Still, transition to any hydrogen power makes it easier to get all the way to carbon-free hydrogen. A gray hydrogen-fueled system can run on green hydrogen without any alterations.
So reducing the cost of green hydrogen is a crucial factor, and the federal government’s stimulus is intended to build out infrastructure to provide enough economies of scale for a green hydrogen industry to survive on its own.
Why a hydrogen hub?
So can four states that collectively cover 11% of the nation really be considered a “hub”? Here’s what the four states told the DOE:
“We believe “close proximity” should not be defined by geographic distance, but rather by the ability to economically produce and efficiently move clean hydrogen – and hydrogen-derived products – throughout the region and more broadly.”
Also noteworthy, the four states are at the heart of western fossil fuel production, where rural communities are struggling to identify a new path. The states also have an abundance of sun and wind. Combined with hydrogen storage, could those same communities one day see a brighter future?
In that respect, the IPA project outside Delta may be a model. Now coal-driven, it may one day be a sun and wind-driven, hydrogen-fueled clean-energy powerhouse.
And in coal-driven Emery County, they want to help with that future.
Combining hydrogen and natural gas is new technology, and IPA says it is seeking help with that from Emery County’s San Rafael Energy Research Center.
The research center, located just outside Orangeville, is intended to identify and develop technologies that could help Emery County maintain its economy as the nation moves away from coal-fired electricity. That includes looking opportunities around hydrogen.
“IPP will work with SRERC in solving problems specific to hydrogen conversion at a natural gas generating facility, such as grid resource and hydrogen production optimization, as well as fuel cell dynamics,” said the letter from Jon Finlinson, president and COO of Intermountain Power Service Corporation.
Jeremy Pearson, who was recently hired to run the research center, is waiting to see more specifics on the hub plan, but he sees possibilities beyond IPP.
“With hydrogen there are some uphill struggles, but the beauty of it is the low emissions and the sustainability.”
The colors of hydrogen
Hydrogen is an invisible gas, but those who work with hydrogen have developed a color spectrum to identify how it was produced.

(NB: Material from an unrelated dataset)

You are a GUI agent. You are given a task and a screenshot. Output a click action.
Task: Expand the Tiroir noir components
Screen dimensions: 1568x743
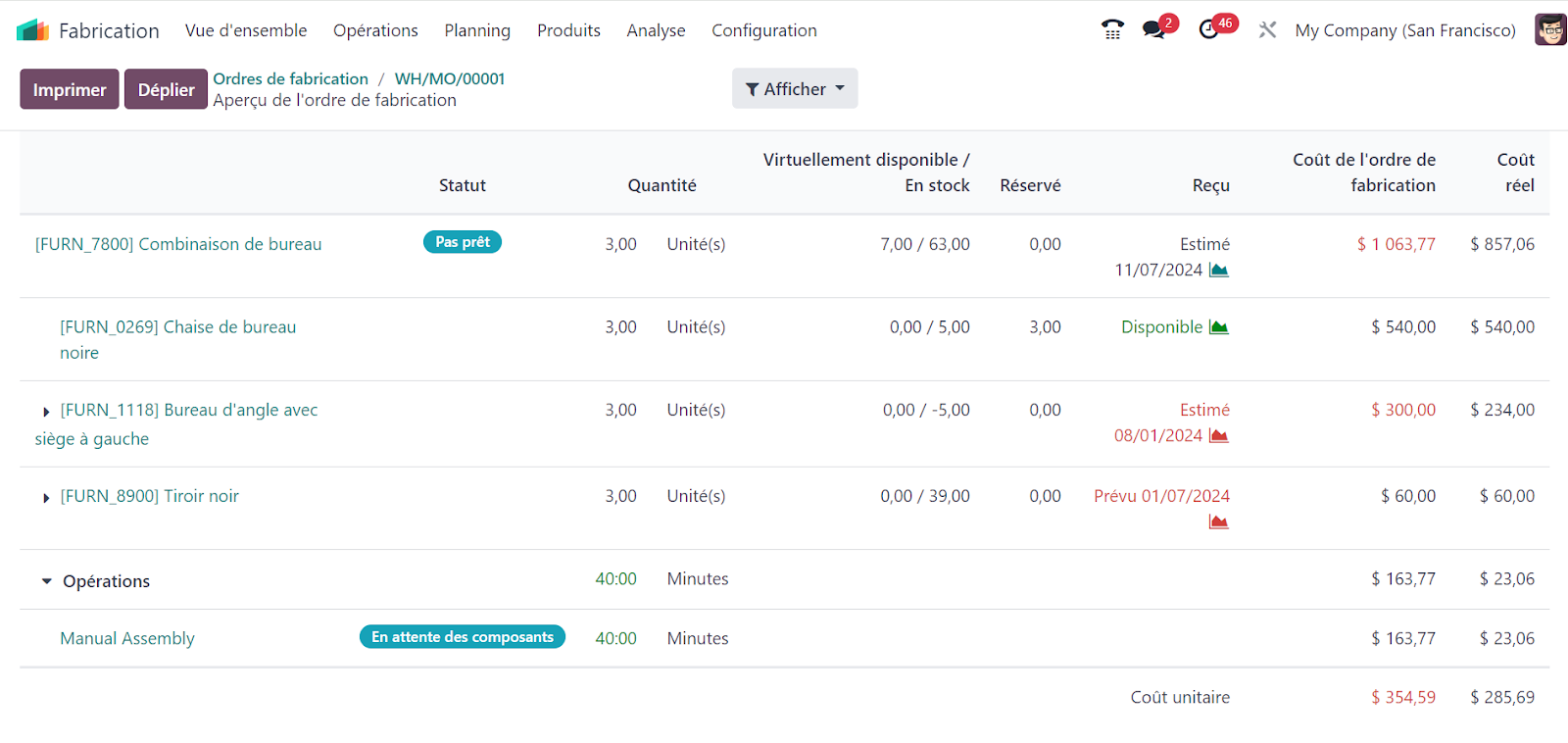tap(46, 498)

Green hydrogen is made by using clean electricity from surplus renewable energy sources, such as solar or wind power, using an electrochemical reaction to split water into hydrogen and oxygen without producing carbon dioxide. From a clean energy standpoint, green hydrogen is the ideal.
Blue hydrogen is produced mainly from natural gas, using a process called steam reforming, which brings together natural gas and heated water in the form of steam. The output is hydrogen – but also carbon dioxide, which must be trapped and stored for the hydrogen to be considered blue.
Gray hydrogen is currently the most common form of hydrogen, and it is widely used in a variety of industrial processes. Gray hydrogen is created from natural gas, or methane, using steam methane reformation but without capturing the carbon dioxide made in the process.
Black or brown hydrogen uses black coal or lignite (brown coal) in the hydrogen-making process. Black and brown hydrogen are the least climate-friendly forms of hydrogen.
Pink Hydrogen is generated through electrolysis powered by nuclear energy. Nuclear-produced hydrogen can also be referred to as purple hydrogen or red hydrogen.
Tim Fitzpatrick is The Salt Lake Tribune’s renewable energy reporter, a position funded by a grant from Rocky Mountain Power. The Tribune retains all control over editorial decisions independent of Rocky Mountain Power.